YOUR TASK: The answer must be an exact copy of every record.

SOURCE MATERIAL:
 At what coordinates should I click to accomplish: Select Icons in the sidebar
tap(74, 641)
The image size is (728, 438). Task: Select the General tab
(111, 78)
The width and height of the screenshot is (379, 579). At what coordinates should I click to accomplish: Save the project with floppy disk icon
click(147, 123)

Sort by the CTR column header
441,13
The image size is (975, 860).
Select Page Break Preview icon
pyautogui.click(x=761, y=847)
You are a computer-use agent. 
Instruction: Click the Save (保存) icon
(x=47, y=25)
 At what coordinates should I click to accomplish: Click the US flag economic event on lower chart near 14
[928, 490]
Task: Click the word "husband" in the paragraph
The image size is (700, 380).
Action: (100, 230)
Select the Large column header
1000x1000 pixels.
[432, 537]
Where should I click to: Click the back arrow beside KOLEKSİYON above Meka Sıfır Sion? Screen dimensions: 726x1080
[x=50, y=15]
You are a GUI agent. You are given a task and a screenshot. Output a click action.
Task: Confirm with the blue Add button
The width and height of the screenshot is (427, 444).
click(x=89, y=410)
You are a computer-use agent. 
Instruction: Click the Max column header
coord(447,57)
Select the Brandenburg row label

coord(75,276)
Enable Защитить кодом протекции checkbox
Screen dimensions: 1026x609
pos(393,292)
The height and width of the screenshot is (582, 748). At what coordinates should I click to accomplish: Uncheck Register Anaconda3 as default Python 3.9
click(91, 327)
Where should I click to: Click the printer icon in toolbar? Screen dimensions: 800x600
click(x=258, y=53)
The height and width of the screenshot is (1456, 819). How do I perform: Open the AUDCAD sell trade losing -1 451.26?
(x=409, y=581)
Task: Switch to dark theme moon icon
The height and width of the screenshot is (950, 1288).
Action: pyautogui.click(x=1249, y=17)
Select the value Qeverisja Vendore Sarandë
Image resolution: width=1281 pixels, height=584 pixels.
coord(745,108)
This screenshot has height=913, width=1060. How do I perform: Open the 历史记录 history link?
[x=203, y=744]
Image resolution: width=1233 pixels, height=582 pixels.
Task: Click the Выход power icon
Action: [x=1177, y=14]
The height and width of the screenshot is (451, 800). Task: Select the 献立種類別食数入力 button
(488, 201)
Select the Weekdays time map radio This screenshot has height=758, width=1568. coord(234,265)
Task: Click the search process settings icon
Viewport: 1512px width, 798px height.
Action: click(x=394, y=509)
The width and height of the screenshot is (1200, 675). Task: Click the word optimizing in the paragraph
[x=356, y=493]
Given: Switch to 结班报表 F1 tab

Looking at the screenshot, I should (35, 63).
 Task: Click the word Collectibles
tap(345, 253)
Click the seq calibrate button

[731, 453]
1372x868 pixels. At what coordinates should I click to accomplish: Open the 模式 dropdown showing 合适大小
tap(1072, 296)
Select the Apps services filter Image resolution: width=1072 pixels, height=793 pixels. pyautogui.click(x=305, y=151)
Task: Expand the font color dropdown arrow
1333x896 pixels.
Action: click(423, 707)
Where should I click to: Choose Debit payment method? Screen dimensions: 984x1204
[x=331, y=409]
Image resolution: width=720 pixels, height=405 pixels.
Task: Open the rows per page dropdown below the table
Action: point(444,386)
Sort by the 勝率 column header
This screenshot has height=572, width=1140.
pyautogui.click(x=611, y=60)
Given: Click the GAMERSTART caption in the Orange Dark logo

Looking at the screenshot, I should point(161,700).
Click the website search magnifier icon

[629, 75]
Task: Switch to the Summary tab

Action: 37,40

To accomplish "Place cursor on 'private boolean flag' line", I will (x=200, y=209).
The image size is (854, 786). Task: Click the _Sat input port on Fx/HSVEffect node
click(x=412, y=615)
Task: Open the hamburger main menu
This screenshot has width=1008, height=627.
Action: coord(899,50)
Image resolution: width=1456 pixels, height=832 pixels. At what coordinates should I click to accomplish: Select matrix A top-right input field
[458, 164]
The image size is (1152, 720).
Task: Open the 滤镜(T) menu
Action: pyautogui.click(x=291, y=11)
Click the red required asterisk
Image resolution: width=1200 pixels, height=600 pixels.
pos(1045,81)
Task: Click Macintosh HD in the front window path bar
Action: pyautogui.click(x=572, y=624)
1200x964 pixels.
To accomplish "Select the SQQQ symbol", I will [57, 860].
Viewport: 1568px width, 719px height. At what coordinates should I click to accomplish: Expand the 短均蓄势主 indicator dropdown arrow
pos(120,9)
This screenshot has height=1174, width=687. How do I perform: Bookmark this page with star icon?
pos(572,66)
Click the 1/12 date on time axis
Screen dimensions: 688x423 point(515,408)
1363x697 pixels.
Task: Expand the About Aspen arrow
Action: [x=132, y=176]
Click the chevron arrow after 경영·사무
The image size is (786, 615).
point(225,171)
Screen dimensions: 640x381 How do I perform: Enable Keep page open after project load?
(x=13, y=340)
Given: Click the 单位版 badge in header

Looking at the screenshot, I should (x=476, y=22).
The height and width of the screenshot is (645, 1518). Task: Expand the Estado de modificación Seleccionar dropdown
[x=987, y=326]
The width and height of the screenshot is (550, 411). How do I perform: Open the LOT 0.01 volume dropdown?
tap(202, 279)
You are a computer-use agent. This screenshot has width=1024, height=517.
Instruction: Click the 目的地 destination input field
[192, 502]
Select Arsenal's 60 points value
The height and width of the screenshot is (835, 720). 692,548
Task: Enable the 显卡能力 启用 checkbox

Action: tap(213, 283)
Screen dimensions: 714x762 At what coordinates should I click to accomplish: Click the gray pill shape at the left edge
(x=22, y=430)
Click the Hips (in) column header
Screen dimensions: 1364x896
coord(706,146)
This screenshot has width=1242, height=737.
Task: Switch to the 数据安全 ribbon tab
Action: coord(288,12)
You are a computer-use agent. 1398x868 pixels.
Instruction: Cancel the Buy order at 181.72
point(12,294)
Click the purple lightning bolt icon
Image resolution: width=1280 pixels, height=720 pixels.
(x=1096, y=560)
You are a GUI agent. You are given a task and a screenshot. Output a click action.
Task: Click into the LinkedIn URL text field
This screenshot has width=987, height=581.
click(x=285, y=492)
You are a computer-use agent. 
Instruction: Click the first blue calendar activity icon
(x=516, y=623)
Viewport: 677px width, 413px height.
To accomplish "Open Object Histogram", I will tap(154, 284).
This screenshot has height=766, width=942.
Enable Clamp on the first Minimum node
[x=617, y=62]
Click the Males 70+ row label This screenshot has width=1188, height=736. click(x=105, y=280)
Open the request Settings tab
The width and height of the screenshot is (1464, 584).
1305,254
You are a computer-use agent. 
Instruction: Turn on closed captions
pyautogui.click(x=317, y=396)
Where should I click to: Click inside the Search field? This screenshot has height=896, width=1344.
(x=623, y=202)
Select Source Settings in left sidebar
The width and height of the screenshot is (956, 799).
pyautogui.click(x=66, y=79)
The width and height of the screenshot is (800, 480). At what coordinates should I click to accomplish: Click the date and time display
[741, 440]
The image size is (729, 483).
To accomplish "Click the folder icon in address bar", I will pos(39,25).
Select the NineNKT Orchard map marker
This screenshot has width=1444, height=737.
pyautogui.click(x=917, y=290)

TASK RESULT:
 At what coordinates should I click to accomplish: Select Icons in the sidebar
tap(74, 641)
The image size is (728, 438). Task: Select the General tab
(111, 78)
The width and height of the screenshot is (379, 579). At what coordinates should I click to accomplish: Save the project with floppy disk icon
click(147, 123)

Sort by the CTR column header
441,13
The image size is (975, 860).
Select Page Break Preview icon
pyautogui.click(x=761, y=847)
You are a computer-use agent. 
Instruction: Click the Save (保存) icon
(x=47, y=25)
 At what coordinates should I click to accomplish: Click the US flag economic event on lower chart near 14
[928, 490]
Task: Click the word "husband" in the paragraph
The image size is (700, 380).
Action: (100, 230)
Select the Large column header
1000x1000 pixels.
[432, 537]
Where should I click to: Click the back arrow beside KOLEKSİYON above Meka Sıfır Sion? Screen dimensions: 726x1080
[x=50, y=15]
You are a GUI agent. You are given a task and a screenshot. Output a click action.
Task: Confirm with the blue Add button
The width and height of the screenshot is (427, 444).
click(x=89, y=410)
You are a computer-use agent. 
Instruction: Click the Max column header
coord(447,57)
Select the Brandenburg row label

coord(75,276)
Enable Защитить кодом протекции checkbox
Screen dimensions: 1026x609
pos(393,292)
The height and width of the screenshot is (582, 748). At what coordinates should I click to accomplish: Uncheck Register Anaconda3 as default Python 3.9
click(91, 327)
Where should I click to: Click the printer icon in toolbar? Screen dimensions: 800x600
click(x=258, y=53)
The height and width of the screenshot is (1456, 819). How do I perform: Open the AUDCAD sell trade losing -1 451.26?
(x=409, y=581)
Task: Switch to dark theme moon icon
The height and width of the screenshot is (950, 1288).
Action: pyautogui.click(x=1249, y=17)
Select the value Qeverisja Vendore Sarandë
Image resolution: width=1281 pixels, height=584 pixels.
coord(745,108)
This screenshot has height=913, width=1060. How do I perform: Open the 历史记录 history link?
[x=203, y=744]
Image resolution: width=1233 pixels, height=582 pixels.
Task: Click the Выход power icon
Action: [x=1177, y=14]
The height and width of the screenshot is (451, 800). Task: Select the 献立種類別食数入力 button
(488, 201)
Select the Weekdays time map radio This screenshot has height=758, width=1568. coord(234,265)
Task: Click the search process settings icon
Viewport: 1512px width, 798px height.
Action: click(x=394, y=509)
The width and height of the screenshot is (1200, 675). Task: Click the word optimizing in the paragraph
[x=356, y=493]
Given: Switch to 结班报表 F1 tab

Looking at the screenshot, I should (35, 63).
 Task: Click the word Collectibles
tap(345, 253)
Click the seq calibrate button

[731, 453]
1372x868 pixels. At what coordinates should I click to accomplish: Open the 模式 dropdown showing 合适大小
tap(1072, 296)
Select the Apps services filter Image resolution: width=1072 pixels, height=793 pixels. pyautogui.click(x=305, y=151)
Task: Expand the font color dropdown arrow
1333x896 pixels.
Action: click(423, 707)
Where should I click to: Choose Debit payment method? Screen dimensions: 984x1204
[x=331, y=409]
Image resolution: width=720 pixels, height=405 pixels.
Task: Open the rows per page dropdown below the table
Action: point(444,386)
Sort by the 勝率 column header
This screenshot has height=572, width=1140.
pyautogui.click(x=611, y=60)
Given: Click the GAMERSTART caption in the Orange Dark logo

Looking at the screenshot, I should point(161,700).
Click the website search magnifier icon

[629, 75]
Task: Switch to the Summary tab

Action: 37,40

To accomplish "Place cursor on 'private boolean flag' line", I will (x=200, y=209).
The image size is (854, 786). Task: Click the _Sat input port on Fx/HSVEffect node
click(x=412, y=615)
Task: Open the hamburger main menu
This screenshot has width=1008, height=627.
Action: coord(899,50)
Image resolution: width=1456 pixels, height=832 pixels. At what coordinates should I click to accomplish: Select matrix A top-right input field
[458, 164]
The image size is (1152, 720).
Task: Open the 滤镜(T) menu
Action: pyautogui.click(x=291, y=11)
Click the red required asterisk
Image resolution: width=1200 pixels, height=600 pixels.
pos(1045,81)
Task: Click Macintosh HD in the front window path bar
Action: pyautogui.click(x=572, y=624)
1200x964 pixels.
To accomplish "Select the SQQQ symbol", I will [57, 860].
Viewport: 1568px width, 719px height. At what coordinates should I click to accomplish: Expand the 短均蓄势主 indicator dropdown arrow
pos(120,9)
This screenshot has height=1174, width=687. How do I perform: Bookmark this page with star icon?
pos(572,66)
Click the 1/12 date on time axis
Screen dimensions: 688x423 point(515,408)
1363x697 pixels.
Task: Expand the About Aspen arrow
Action: [x=132, y=176]
Click the chevron arrow after 경영·사무
The image size is (786, 615).
point(225,171)
Screen dimensions: 640x381 How do I perform: Enable Keep page open after project load?
(x=13, y=340)
Given: Click the 单位版 badge in header

Looking at the screenshot, I should (x=476, y=22).
The height and width of the screenshot is (645, 1518). Task: Expand the Estado de modificación Seleccionar dropdown
[x=987, y=326]
The width and height of the screenshot is (550, 411). How do I perform: Open the LOT 0.01 volume dropdown?
tap(202, 279)
You are a computer-use agent. This screenshot has width=1024, height=517.
Instruction: Click the 目的地 destination input field
[192, 502]
Select Arsenal's 60 points value
The height and width of the screenshot is (835, 720). 692,548
Task: Enable the 显卡能力 启用 checkbox

Action: tap(213, 283)
Screen dimensions: 714x762 At what coordinates should I click to accomplish: Click the gray pill shape at the left edge
(x=22, y=430)
Click the Hips (in) column header
Screen dimensions: 1364x896
coord(706,146)
This screenshot has width=1242, height=737.
Task: Switch to the 数据安全 ribbon tab
Action: coord(288,12)
You are a computer-use agent. 1398x868 pixels.
Instruction: Cancel the Buy order at 181.72
point(12,294)
Click the purple lightning bolt icon
Image resolution: width=1280 pixels, height=720 pixels.
(x=1096, y=560)
You are a GUI agent. You are given a task and a screenshot. Output a click action.
Task: Click into the LinkedIn URL text field
This screenshot has width=987, height=581.
click(x=285, y=492)
You are a computer-use agent. 
Instruction: Click the first blue calendar activity icon
(x=516, y=623)
Viewport: 677px width, 413px height.
To accomplish "Open Object Histogram", I will tap(154, 284).
This screenshot has height=766, width=942.
Enable Clamp on the first Minimum node
[x=617, y=62]
Click the Males 70+ row label This screenshot has width=1188, height=736. click(x=105, y=280)
Open the request Settings tab
The width and height of the screenshot is (1464, 584).
1305,254
You are a computer-use agent. 
Instruction: Turn on closed captions
pyautogui.click(x=317, y=396)
Where should I click to: Click inside the Search field? This screenshot has height=896, width=1344.
(x=623, y=202)
Select Source Settings in left sidebar
The width and height of the screenshot is (956, 799).
pyautogui.click(x=66, y=79)
The width and height of the screenshot is (800, 480). At what coordinates should I click to accomplish: Click the date and time display
[741, 440]
The image size is (729, 483).
To accomplish "Click the folder icon in address bar", I will pos(39,25).
Select the NineNKT Orchard map marker
This screenshot has width=1444, height=737.
pyautogui.click(x=917, y=290)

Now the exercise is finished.